There were dozens, hundreds, thousands of details to work out, contingencies to prepare for, scarce resources to be allocated between conflicting demands.
Donald had made a status report to the governor three hours after commencing the job, as instructed, although there was not a great deal of new information at that time. Things were really just getting started.
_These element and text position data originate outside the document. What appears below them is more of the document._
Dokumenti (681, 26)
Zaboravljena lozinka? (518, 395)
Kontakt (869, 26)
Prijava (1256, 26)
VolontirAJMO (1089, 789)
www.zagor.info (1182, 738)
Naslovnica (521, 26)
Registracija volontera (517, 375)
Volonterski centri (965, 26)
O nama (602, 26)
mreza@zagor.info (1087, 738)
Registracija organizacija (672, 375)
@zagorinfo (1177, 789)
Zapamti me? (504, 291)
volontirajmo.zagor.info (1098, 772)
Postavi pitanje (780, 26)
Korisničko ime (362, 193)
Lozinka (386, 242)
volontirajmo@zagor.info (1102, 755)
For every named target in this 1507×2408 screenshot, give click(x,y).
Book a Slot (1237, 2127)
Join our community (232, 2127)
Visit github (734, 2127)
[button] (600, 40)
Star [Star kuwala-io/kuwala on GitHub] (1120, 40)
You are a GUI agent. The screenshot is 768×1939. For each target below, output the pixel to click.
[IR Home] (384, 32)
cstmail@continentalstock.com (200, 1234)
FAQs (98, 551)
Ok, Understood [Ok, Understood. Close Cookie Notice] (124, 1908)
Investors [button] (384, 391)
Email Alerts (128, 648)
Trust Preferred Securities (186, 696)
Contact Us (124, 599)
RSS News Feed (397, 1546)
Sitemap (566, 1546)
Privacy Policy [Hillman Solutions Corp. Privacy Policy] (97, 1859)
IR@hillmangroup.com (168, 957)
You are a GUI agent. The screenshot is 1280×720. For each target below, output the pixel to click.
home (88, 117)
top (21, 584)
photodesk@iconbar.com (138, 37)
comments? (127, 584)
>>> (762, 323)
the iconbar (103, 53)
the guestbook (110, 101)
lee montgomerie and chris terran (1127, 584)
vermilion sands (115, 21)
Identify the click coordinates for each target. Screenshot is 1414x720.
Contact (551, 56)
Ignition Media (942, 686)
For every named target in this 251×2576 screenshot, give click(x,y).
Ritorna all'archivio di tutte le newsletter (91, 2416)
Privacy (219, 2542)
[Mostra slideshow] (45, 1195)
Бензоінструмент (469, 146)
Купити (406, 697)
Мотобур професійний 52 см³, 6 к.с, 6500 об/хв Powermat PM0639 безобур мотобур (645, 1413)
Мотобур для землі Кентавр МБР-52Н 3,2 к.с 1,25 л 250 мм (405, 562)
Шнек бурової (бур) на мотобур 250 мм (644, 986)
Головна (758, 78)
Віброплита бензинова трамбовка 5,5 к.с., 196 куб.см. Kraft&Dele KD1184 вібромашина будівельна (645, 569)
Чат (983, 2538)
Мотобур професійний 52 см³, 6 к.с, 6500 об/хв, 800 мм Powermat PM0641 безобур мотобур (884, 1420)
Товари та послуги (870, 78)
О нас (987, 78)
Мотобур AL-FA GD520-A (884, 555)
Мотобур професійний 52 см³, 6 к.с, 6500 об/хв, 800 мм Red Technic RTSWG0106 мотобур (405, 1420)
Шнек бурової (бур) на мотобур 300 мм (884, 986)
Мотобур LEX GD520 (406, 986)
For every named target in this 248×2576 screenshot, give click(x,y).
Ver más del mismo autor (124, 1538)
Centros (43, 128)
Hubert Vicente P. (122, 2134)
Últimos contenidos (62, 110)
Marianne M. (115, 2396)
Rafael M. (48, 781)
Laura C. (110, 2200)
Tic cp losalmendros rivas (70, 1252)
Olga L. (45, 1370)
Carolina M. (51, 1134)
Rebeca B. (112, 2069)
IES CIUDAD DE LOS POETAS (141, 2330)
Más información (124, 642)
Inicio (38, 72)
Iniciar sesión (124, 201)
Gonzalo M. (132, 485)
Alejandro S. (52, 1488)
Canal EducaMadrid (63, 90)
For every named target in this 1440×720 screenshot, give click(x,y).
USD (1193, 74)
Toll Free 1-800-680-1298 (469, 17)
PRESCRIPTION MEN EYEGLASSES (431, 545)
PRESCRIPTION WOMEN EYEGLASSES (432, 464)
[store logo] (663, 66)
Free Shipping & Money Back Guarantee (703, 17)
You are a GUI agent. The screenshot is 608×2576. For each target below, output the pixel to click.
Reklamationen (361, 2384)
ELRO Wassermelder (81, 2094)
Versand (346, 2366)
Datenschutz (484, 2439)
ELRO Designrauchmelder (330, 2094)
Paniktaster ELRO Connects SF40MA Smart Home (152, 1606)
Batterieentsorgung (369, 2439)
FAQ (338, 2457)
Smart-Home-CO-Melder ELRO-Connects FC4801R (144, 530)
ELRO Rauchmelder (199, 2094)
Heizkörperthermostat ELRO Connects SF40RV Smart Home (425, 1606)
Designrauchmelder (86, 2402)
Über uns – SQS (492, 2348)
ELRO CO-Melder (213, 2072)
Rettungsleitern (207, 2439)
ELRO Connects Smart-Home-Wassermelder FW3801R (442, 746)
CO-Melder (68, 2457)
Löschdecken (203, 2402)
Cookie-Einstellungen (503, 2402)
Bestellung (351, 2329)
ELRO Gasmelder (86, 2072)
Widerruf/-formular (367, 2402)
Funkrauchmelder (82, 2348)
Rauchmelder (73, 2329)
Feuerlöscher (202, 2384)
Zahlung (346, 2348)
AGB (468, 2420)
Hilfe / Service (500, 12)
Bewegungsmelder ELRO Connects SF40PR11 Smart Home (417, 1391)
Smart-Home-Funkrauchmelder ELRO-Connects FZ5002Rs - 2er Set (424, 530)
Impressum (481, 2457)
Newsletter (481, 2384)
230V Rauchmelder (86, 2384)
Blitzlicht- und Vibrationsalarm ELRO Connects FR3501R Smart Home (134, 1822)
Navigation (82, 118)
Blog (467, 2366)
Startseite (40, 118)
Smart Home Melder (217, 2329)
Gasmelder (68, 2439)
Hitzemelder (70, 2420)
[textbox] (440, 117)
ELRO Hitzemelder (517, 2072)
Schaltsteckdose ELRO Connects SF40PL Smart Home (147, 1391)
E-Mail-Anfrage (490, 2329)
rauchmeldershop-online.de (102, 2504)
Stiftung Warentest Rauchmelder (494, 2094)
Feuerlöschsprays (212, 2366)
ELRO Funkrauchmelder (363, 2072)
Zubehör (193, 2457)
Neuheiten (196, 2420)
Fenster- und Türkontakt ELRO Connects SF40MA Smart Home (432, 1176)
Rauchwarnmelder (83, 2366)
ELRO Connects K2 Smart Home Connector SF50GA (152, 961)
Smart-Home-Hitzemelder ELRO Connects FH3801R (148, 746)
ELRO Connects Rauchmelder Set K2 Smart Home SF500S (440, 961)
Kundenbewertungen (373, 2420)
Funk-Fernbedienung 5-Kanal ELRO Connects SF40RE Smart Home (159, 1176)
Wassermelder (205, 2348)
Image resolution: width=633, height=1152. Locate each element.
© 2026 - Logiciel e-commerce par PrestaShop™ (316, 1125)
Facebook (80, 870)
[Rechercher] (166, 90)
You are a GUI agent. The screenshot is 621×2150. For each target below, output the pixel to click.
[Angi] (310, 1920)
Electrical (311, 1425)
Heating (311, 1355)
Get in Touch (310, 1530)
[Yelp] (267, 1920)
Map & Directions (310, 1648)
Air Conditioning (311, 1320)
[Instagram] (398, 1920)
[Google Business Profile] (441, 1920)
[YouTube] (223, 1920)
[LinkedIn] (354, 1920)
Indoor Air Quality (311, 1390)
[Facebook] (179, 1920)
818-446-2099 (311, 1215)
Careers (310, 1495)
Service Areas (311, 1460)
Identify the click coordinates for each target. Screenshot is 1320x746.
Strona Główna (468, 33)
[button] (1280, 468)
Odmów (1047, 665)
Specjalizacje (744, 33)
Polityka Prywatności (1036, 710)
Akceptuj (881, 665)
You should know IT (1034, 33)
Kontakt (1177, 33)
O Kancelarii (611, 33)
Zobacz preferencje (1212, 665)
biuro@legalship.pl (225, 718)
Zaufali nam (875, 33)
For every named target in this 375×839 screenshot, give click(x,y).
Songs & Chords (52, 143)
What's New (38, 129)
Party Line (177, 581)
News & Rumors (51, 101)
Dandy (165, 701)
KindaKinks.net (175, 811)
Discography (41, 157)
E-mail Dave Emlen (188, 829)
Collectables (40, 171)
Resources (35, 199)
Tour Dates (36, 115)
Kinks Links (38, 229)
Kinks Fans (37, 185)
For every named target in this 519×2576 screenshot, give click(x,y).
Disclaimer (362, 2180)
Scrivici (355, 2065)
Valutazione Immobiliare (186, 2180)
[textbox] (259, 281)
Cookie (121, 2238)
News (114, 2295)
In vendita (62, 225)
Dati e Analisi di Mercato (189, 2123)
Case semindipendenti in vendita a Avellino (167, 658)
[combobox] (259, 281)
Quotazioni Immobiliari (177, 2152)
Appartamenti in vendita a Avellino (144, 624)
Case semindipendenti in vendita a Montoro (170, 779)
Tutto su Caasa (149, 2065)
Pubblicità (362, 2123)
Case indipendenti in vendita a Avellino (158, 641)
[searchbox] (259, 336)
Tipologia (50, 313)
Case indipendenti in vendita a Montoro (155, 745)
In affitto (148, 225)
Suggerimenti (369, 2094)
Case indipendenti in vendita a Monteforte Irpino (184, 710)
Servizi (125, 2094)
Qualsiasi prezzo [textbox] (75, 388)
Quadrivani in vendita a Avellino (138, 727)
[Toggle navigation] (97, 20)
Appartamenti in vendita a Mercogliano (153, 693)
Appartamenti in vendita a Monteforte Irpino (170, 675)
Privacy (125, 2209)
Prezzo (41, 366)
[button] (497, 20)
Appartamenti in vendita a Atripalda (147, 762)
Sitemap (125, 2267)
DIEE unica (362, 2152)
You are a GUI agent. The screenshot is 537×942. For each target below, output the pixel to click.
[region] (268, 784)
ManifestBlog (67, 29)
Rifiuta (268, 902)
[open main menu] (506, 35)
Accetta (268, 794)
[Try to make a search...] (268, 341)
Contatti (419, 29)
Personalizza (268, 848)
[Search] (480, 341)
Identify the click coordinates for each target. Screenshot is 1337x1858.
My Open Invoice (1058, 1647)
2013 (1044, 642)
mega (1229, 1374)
The job his master had given him was enormous in scope, enormous enough that Donald already convinced himself that the job was far beyond his capacity. It was obviously quite impossible for him to organize the entire planet for the comet impact all by himself. But his master, Governor Alvar Kresh, had to know that as well. Clearly, therefore, his orders required some interpretation. Donald would do the best he could for as long as required, but there would come a point where it would be counterproductive for Donald to run things, instead of handing the job to whatever combination of humans and robots were best suited to the job. But until the governor issued orders to that effect, Donald would tackle the job as best he could.
>
Indeed, the initial stages of the job were well within Donald’s capacities. Later there would be decisions to make that were beyond his scope, but for now he even had a little bit of extra capacity – enough to monitor the news channels, for example. That was a routine part of running a large-scale mobilization job like this one. One had to monitor all the uncontrollable variables that affected the situation. From the operations planning side of things, unfavorable news reports were as much an uncontrollable and unpredictable variable as bad weather or plagues or economic crashes. Nor was it just the news itself that mattered – the way in which was reported was equally important. The mood of the report, the things that were left in and left out, the match-up between the facts as reported and the facts as known to the project team – all of those mattered.
And Donald was enough of a. student of human behavior to know that what he heard starting to be reported on the overnight news broadcast was far beyond his ability to judge. All he could know for sure was that it would have some effect, and a complicating one at that.
So he did was any robot would do under the circumstances.
He went looking for a human who could deal with the problem.
Fredda Leving opened her eyes to see Donald’s calm and expressionless gaze looking down on her. She of all people should not have been unnerved by the sight. After all, she had built Donald, and she knew him as well as anyone else in her life. She knew how solid a protection the Three Laws were, and how utterly reliable Donald was in any event. But even so, it had been a long, hard day, and there was something distinctly unnerving about waking up to see a sky-blue robotic face staring down at one’s self. “Donald,” she said, her voice still heavy with sleep. “What is it?”
“Dr. Leving, I have just monitored an audio channel news report from Inferno Networks concerning the incident today at Government Tower Plaza.”